A poche centinaia di metri da Elly & co, la destra di governo – compatta e rafforzata dal responso elettorale delle Europee – procedeva invece in Parlamento con il primo storico «sì» al suo progetto di rigenerazione istituzionale. Proposta, il premierato, che ha il suo punto forte nella difesa e nella promozione del diritto fondamentale, scolpito nell’articolo 1 della Costituzione: la sovranità popolare. Nel concreto: niente più ribaltoni, partitocrazia, giochi di Palazzo, esecutivi tecnici, governi stabiliti “nonostante” la volontà popolare. Tutto ciò garantendo, allo stesso tempo, stabilità e rappresentatività. Una democrazia decidente e moderna, non più ingolfata dall’ossessione del “particulare”, al passo con la competizione internazionale che richiede governi capaci di stare sul pezzo.
Tutto questo sviluppato insieme ad altre riforme attese da tempo: la piena applicazione dell’autonomia differenziata (appena diventata legge nonostante la gazzarra dell’opposizione. Strano per un principio iscritto nella Carta proprio grazie alla sinistra: smemorata?), una giustizia “giusta” che garantisca sempre e comunque la terzietà del giudice, un fisco “con l’anima” a servizio del cittadino e delle imprese e non più il contrario. La messa a terra di un progetto così ampio e articolato non è possibile senza una coalizione unita e armonizzata. Ma tale coalizione non può esistere se non rispecchia la vocazione di un popolo che ne rappresenta l’elemento vivificante.

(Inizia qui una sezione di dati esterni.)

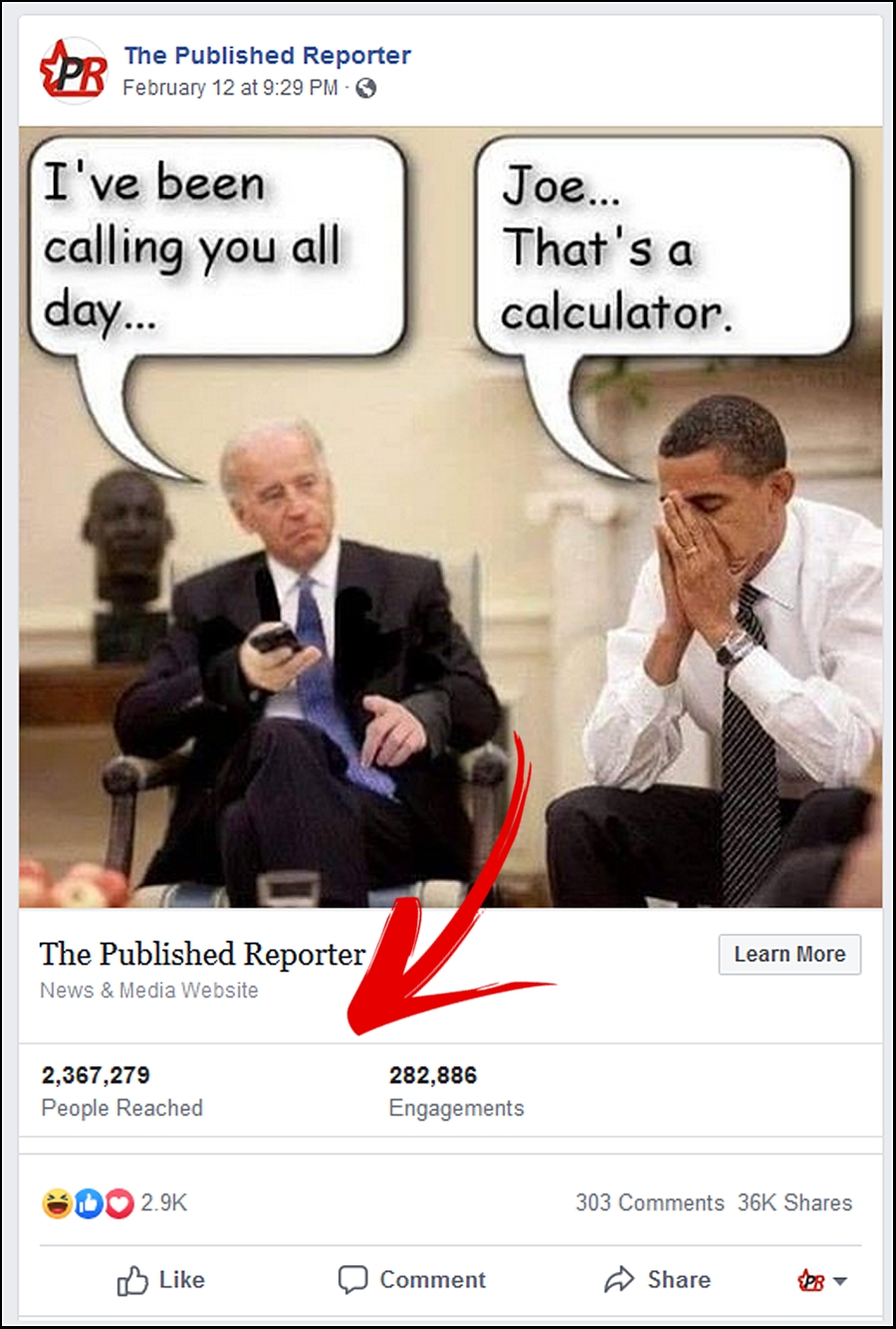
Task: View the 282,886 Engagements stat
Action: tap(456, 1091)
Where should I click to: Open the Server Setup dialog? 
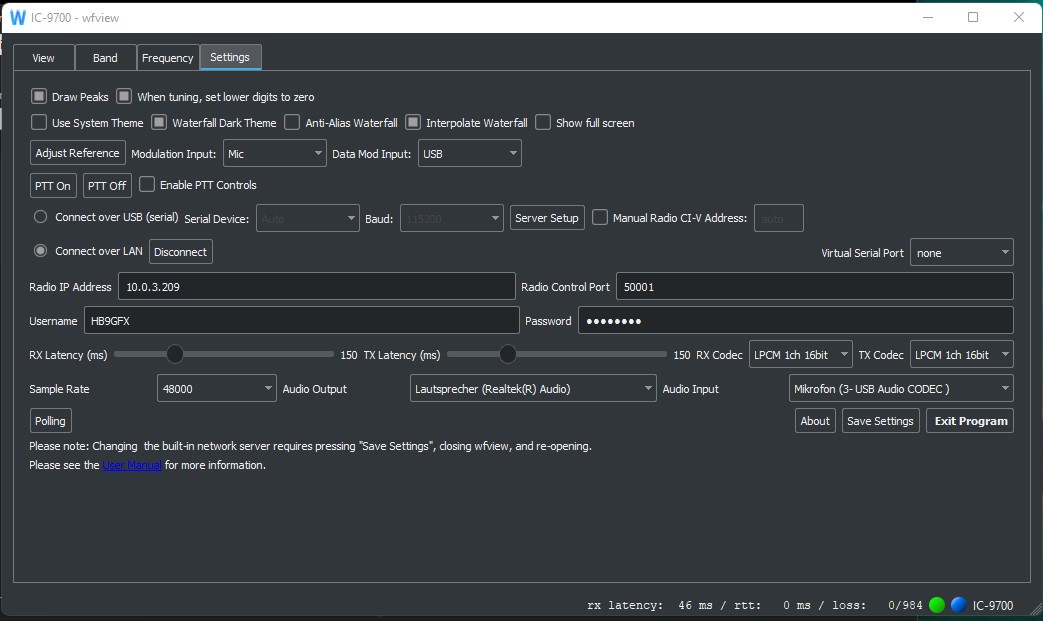click(546, 218)
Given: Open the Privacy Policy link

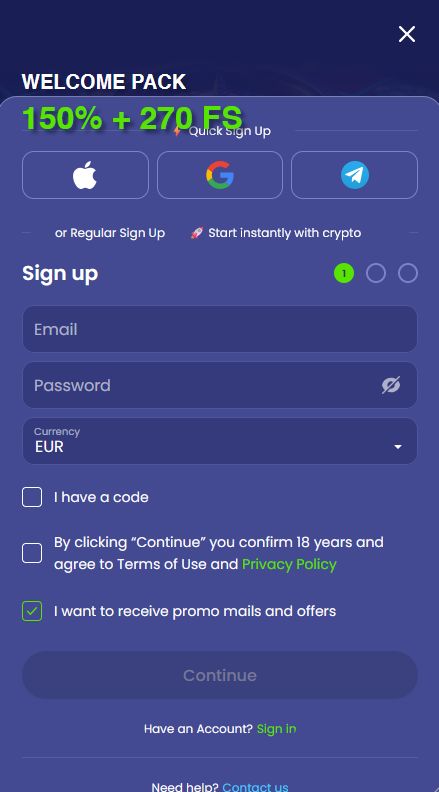Looking at the screenshot, I should click(x=289, y=564).

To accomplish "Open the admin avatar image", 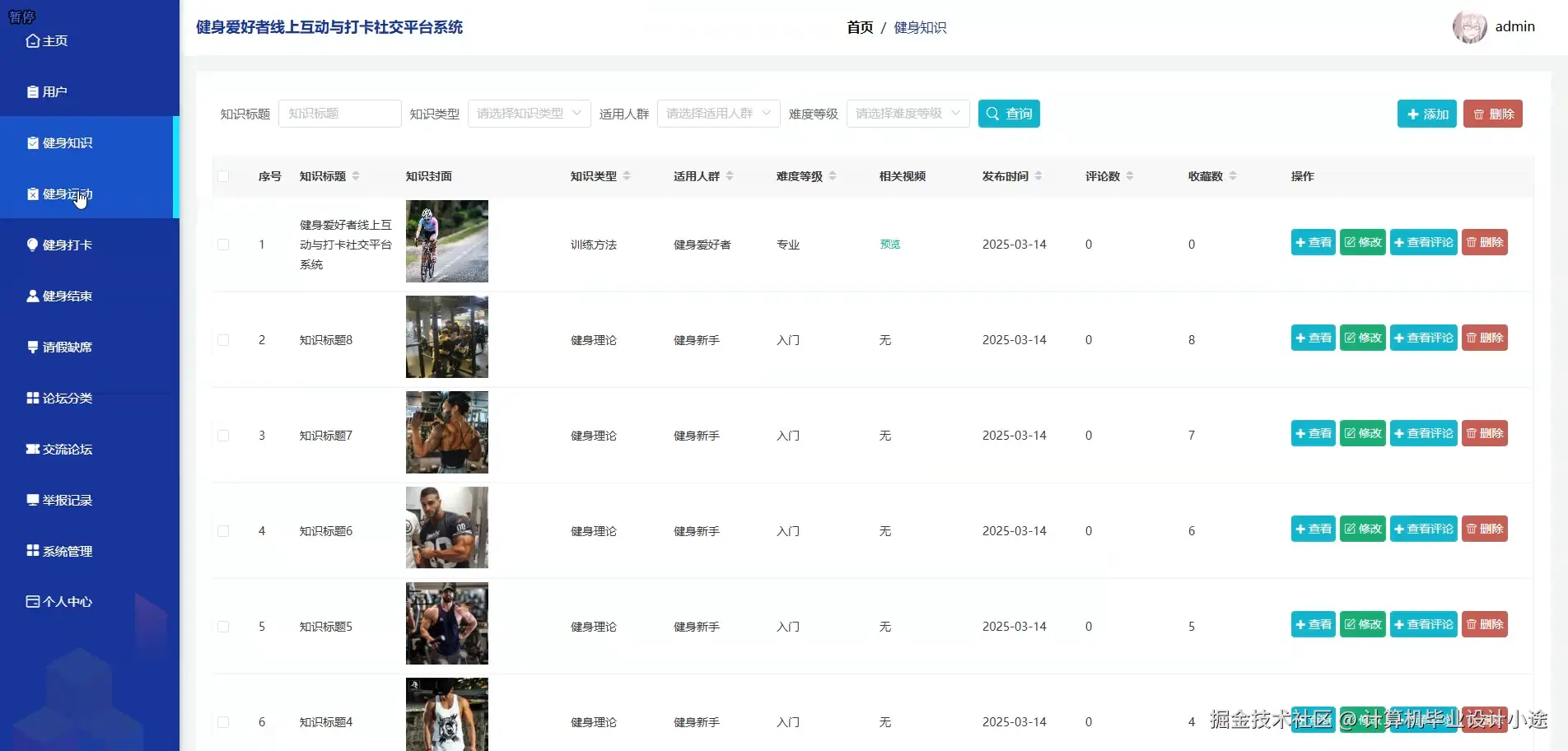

A sinistra? Oltre la grottesca (e divinatoria) “piazzata rossa” contro il diritto a governi eletti direttamente dal popolo non si va. Passano i leader, passano le stagioni ma si resta intrappolati nella fase dialettica: ossia dalla rissa continua su leadership, perimetro, regole. Questo senza considerare le contraddizioni endemiche: con il Pd, per restare ai temi della piazza, che ha dimenticato la “sua” riforma del Titolo V e sconfessato le fascinazioni presidenzialiste del (recente) passato, e i 5 Stelle che fino a qualche anno fa erano (a parole) così anti-parlamentaristi da voler aprire l’Aula come una scatoletta di tonno. E l’enorme frattura sociale esplosa fra la sinistra e l’Italia profonda, i ceti produttivi e i nuovi proletari. Davanti a ciò, nella comoda ridotta della Ztl che ha sostituito i boschi della Resistenza, ai leader del campetto largo non resta che evocare “Bella ciao” come grande esorcismo. Colonna sonora perfetta – almeno così pensano – per sperare di edulcorare la verità: quella di guardiani dello status quo.